§ 3.14 p.m.
§ Lord Dormand of Easington asked Her Majesty's Government:
§ Whether, after the first full year of the privatisation of the coal industry, they are satisfied with the level of accidents in the industry.
The Minister of State, Department of the Environment (Earl Ferrers)
My Lords, the Government are never satisfied with the level of accidents in the coal industry or anywhere else at work. However, the evidence suggests that there has been no decline in health and safety standards since privatisation and, in some areas, greater emphasis has been placed on health and safety issues.
§ Lord Dormand of Easington
My Lords, I appreciate that accidents have traditionally been analysed on the basis of the rate per 100,000 man shifts. However, in spite of what the Minister has just said, what significance do the Government place on the fact that the number of fatalities in the mining industry has increased from two to five and that there has been an increase in serious accidents of 18 per cent.? Do the Government consider that the reduction in the number of mines inspectors—from 60 in 1993 to 22 at the present time—is sufficient to ensure proper safety in the pits?
My Lords, the noble Lord is quite correct. The number of fatal accidents rose between 1994–95 and 1995–96 by three. That is to be greatly regretted. However, one has to remember that the number of man shifts worked also rose by some 22 per cent. during the same period. During that time the rate of all reportable accidents fell. The number of fatal and serious accidents in 1994–95 was the lowest on record and the number in 1995–96 was the 321 second lowest.

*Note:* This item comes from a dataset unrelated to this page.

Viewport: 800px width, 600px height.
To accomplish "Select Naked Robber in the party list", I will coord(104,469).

The number of people in the mining inspectorate has gone up from the figure which the noble Lord quoted.
§ Lord Mason of Barnsley
My Lords, will the Minister ask the Health and Safety Executive to inquire into the increasing use of contractors brought in as sub-contractors in and around the coal mines? I ask that because the accident figures of those contract workers may not be registered by the private owner and consequently the total of all casualties of all workers in and around coal mines may be entirely different from what is produced in the reports.
My Lords, it is always difficult when one starts comparing figures. The noble Lord, Lord Dormand of Easington, was correct in saying that the figures are normally based on the rate per 100,000 man shifts. The figure for accidents in 1994–95 was 10.19, which went down to 8.44 in 1995–96. Before privatisation only British Coal collected figures in that form, but since privatisation the Health and Safety Executive has collected figures from all coal mine owners. The rates for 1994–95 are therefore only for mines operated by British Coal but the rates for the later period, 1995–96, cover all the privatised industries.
§ Lord Ezra
My Lords, I wish to revert to the question of mine safety engineers. Is it not a fact that the resources of the Health and Safety Executive as a whole are at present overstretched and that this applies as much to mining as to anything else? Are the Government looking carefully at this matter and aiming to put it right?

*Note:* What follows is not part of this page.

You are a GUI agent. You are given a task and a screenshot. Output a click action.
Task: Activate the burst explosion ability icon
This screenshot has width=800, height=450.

My Lords, I do not think the resources are overstretched. Certainly they are kept fully employed. The mines inspectorate investigated the effects of privatisation on health and safety standards in the coal industry. Employees and local trade union representatives were asked how management attitudes had changed since privatisation. The general response was that there had been little change but some said that management were placing a greater emphasis on safety. I can assure your Lordships that the Health and Safety Executive mines inspectorate regularly monitors these standards.
§ Lord Clinton-Davis
My Lords, have the resources of the Health and Safety Executive been reduced; and if so, to what extent? To what extent is the HSE's activity impaired as a result of any such reduction?
§ Lord Dormand of Easington
My Lords, the Coal Authority has said that it intends to inspect every working mine at least once in each calendar year. Will the Minister say who will monitor that, particularly as the Health and Safety Executive has said in its report 322 that, because some of its activity has been diverted elsewhere, it is not entirely sure how it can cope with its planned inspection of the pits?
My Lords, I am not aware that there was a difficulty over the inspection of the pits in the way the noble Lord, Lord Dormand of Easington, suggests. I shall certainly look into the point and write to him.